Come viene raccontata questa storia nel film documentario premiato a Berlino? Nella notte che precede il suo rientro in patria, nel buio del museo, la statua del re Ghezo inizia a parlare nella sua lingua madre, il fon. La voce è cavernosa, proviene da un tempo che il re non ricorda, la statua è confusa, non capisce dove si trova, come se si risvegliasse dopo un sonno secolare, sa solamente che è il numero 26. Lo spettatore assume così lo sguardo della statua e vive i preparativi del suo ritorno: le mani degli uomini che la imbragano, la depongono in una cassa, il coperchio che la chiude è come il sigillo di un sarcofago, la cassa entra nell’aereo, i rumori del volo, l’apertura della cassa e la luce dell’Africa che improvvisamente squarcia il buio. Solo allora la statua del re ricorda.
«Non me ne sono mai andato.
Io sono sempre stato qui.
Il numero 26 non esiste.
Non c’è niente da riparare.
Io non dimentico.
In me risuona l’infinito.
Non mi fermerò mai più».
Dare la parola alle statue significa evocare la sacralità degli oggetti, ovvero l’animismo e il voodoo tuttora presenti nelle culture africane e integrati di fatto nella conversione al cristianesimo. Ma al di là di questa suggestione poetica, l’aspetto più interessante del documentario sta nel lungo e affollato dibattito tra centinaia di giovani filmato dalla regista che rivela i diversi significati della cultura materiale e immateriale e l’importanza dei “rimpatri” per definire una nuova consapevolezza e un nuovo futuro per l’Africa.
Del resto è una questione complessa ciò che noi chiamiamo “restituzione” e che in Africa si preferisce definire “rimpatrio” come si trattasse di persone: se il Parlamento francese, d’intesa col Musée du Quai Branly, ha deciso di restituire “in deroga” al principio di inalienabilità, ogni grande museo nel mondo segue una propria politica: per esempio il British Museum preferisce “prestare” senza una data di scadenza.

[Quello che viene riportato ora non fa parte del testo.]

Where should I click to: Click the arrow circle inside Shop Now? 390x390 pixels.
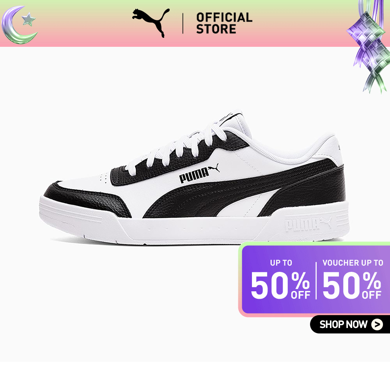click(x=377, y=324)
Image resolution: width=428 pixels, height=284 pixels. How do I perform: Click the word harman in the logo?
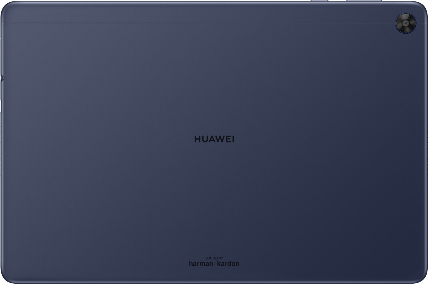click(x=201, y=263)
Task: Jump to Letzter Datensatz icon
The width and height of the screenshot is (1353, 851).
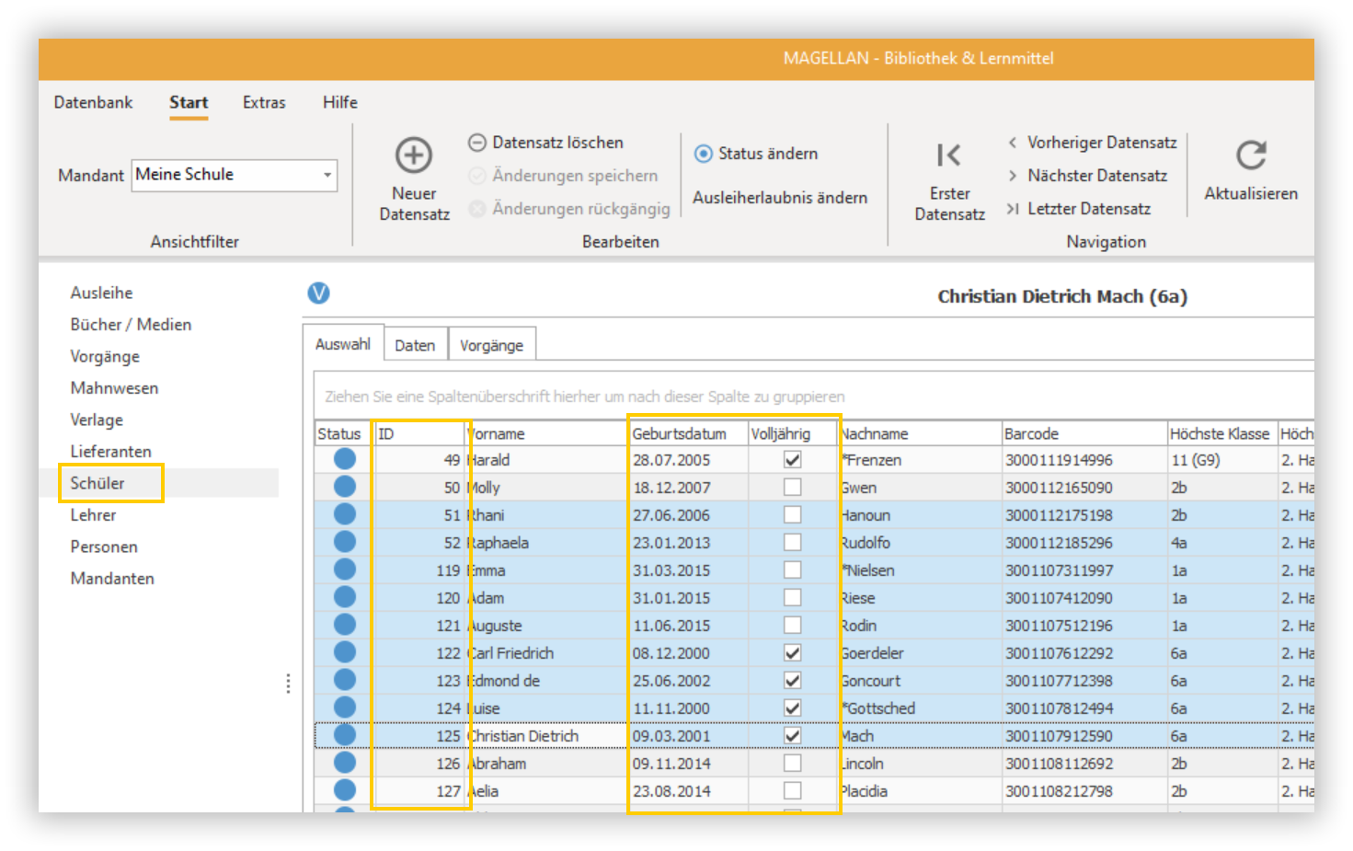Action: pyautogui.click(x=1012, y=209)
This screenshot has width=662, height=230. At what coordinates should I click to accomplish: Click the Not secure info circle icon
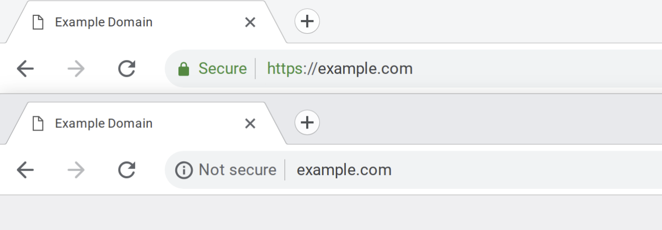(x=184, y=170)
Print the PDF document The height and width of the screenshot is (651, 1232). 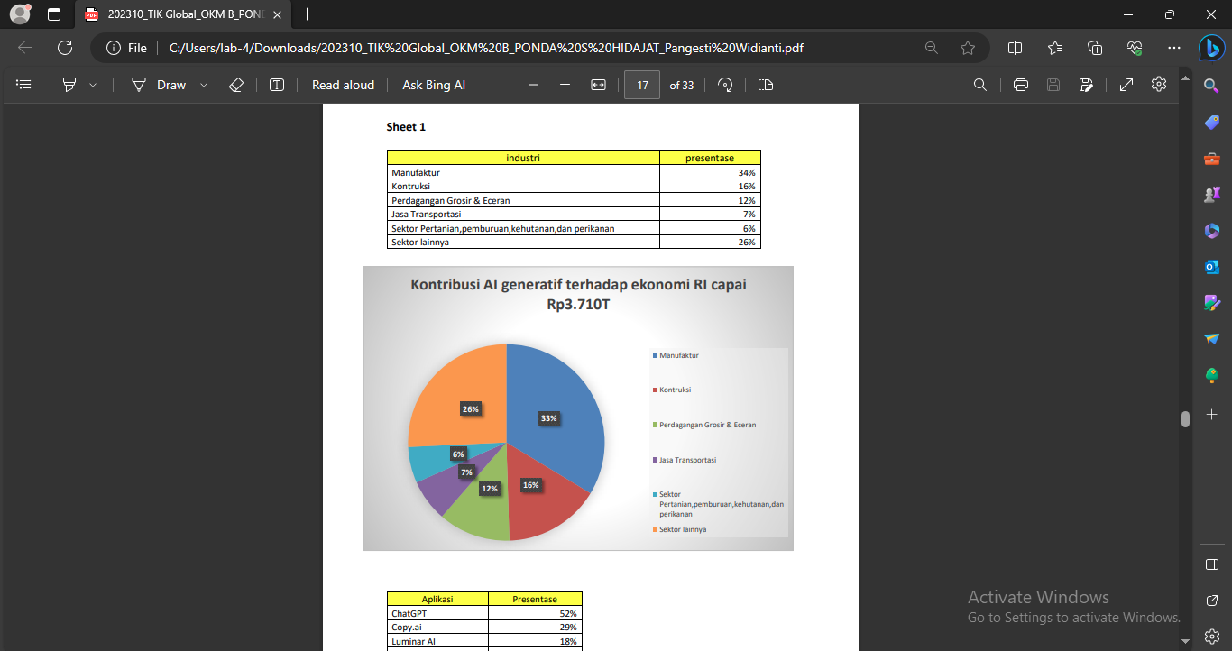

Gli oggetti che ritornano nella terra d’origine non verranno imprigionati nei musei come avviene in Occidente. Almeno questa è l’intenzione dei governi che li reclamano. Noi abbiamo una concezione diversa dell’arte, le nazioni si nutrono di oggetti identitari. Ma la statua del re Ghezo vuole solamente tornare in mezzo alla sua gente, nella luce abbagliante dell’Africa. E noi non possiamo certo impedirglielo, non siamo più i predatori di un tempo… ma è davvero così?